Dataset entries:
= = = = =
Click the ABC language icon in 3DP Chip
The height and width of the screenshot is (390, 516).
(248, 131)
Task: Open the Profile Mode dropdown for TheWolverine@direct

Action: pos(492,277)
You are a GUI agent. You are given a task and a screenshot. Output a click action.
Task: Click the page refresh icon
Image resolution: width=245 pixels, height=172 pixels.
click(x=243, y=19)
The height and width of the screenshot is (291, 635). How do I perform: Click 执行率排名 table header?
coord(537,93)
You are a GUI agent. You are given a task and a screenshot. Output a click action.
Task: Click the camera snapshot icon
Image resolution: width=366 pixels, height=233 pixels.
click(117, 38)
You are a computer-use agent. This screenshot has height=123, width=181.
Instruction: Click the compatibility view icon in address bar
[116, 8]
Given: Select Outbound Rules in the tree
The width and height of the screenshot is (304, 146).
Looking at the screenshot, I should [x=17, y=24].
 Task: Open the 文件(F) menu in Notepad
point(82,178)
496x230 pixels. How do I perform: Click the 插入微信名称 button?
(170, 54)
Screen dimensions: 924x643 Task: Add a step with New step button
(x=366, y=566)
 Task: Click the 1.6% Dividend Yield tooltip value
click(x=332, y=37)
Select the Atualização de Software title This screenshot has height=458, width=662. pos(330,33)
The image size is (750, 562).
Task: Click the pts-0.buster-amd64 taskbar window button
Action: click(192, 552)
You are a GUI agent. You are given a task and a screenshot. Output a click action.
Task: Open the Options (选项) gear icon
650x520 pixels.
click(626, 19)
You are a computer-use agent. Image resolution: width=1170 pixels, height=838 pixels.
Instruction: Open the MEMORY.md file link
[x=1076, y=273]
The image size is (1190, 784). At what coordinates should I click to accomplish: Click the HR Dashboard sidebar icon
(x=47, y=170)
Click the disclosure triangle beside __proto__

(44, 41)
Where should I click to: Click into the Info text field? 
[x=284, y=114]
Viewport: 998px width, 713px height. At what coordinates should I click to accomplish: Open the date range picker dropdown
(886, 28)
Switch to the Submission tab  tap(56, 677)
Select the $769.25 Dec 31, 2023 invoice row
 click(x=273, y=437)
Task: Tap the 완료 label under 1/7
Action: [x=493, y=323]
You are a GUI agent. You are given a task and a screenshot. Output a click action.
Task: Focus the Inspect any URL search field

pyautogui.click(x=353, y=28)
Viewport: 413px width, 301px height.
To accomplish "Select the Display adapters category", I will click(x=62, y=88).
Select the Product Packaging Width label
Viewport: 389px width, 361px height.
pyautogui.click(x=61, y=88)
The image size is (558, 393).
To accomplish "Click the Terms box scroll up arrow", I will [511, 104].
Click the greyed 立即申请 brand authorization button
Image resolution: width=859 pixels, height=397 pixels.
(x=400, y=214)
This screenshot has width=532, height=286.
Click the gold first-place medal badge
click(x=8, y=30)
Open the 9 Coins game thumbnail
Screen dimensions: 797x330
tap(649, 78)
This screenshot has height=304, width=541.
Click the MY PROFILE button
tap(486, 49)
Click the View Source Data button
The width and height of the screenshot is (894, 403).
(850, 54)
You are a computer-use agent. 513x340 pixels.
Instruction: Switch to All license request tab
= = = = =
Directions for this task.
Whenever a line above includes "computer", copy it in full.

Answer space.
You are a computer-use agent. This screenshot has height=123, width=181.
You are a computer-use agent. Image resolution: width=1170 pixels, height=838 pixels.
You are a computer-use agent. 513x340 pixels.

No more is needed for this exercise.